Presented at Procemin 2016, October 26-28, Santiago, Chile.

We all know the story of froth flotation. The first patents date to 1885, when Carrie Everson discovered a method of concentrating sulfide minerals from a powdered ore using a froth phase.  Everson’s process was successful in small plants, but not on a larger scale, and because she did not have the financial resources to continue her work, she returned to being a teacher.

By the turn of the century, technological developments in the U.S. and Europe where creating higher demand for base metals.  This coincided with the depletion of high-grade, secondary ores, which could be shipped directly to the smelter; the subsequent period of declining ore grades and higher energy requirements (sound familiar?) created a challenging economic climate for mining operations. This motivated the development of alternative processes, and by 1906, bulk flotation of zinc concentrates was working well at Broken Hill lead and zinc mine in New South Wales.
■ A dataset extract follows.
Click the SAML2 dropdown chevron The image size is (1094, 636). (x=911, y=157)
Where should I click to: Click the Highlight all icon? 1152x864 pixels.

In 1911, froth flotation was implemented for lead and zinc in the U.S. for the first time—in Basin, Montana. It was implemented for copper at the Inspiration Mine in Arizona during the early 1910s.  By 1915, most of the principal copper and lead mines were using, or experimenting with, froth flotation processes.

Froth flotation took twenty years to progress from development to implementation, but it wasn’t for ten more years that it had become widespread and accepted.  When compared to other industries (say, computer technology, or aerospace), thirty years is a very long time.  While it is tempting to regard this time lag as a singular incident, it is actually a pattern that is readily apparent from the history of other technical milestones, including, for example, the development of autogenous and semi-autogenous grinding in the 1930s and 1940s, the introduction of SX/EW during the 1960s, and the implementation of High Pressure Grinding Rolls for hard rock processing in the late 20th century.

In this presentation, we examine some of the reasons for the delays in the adoption of new technology.  We also review some the exciting new developments in our field that may one day (hopefully in less than 30 years) become the next big thing in our field.  Lastly, we discuss some of the challenges and possible solutions that may help to accelerate the adoption curve of future innovations.

Amelunxen P.  The Next Big Thing

Presented at Procemin 2016, October 26-28, Santiago, Chile.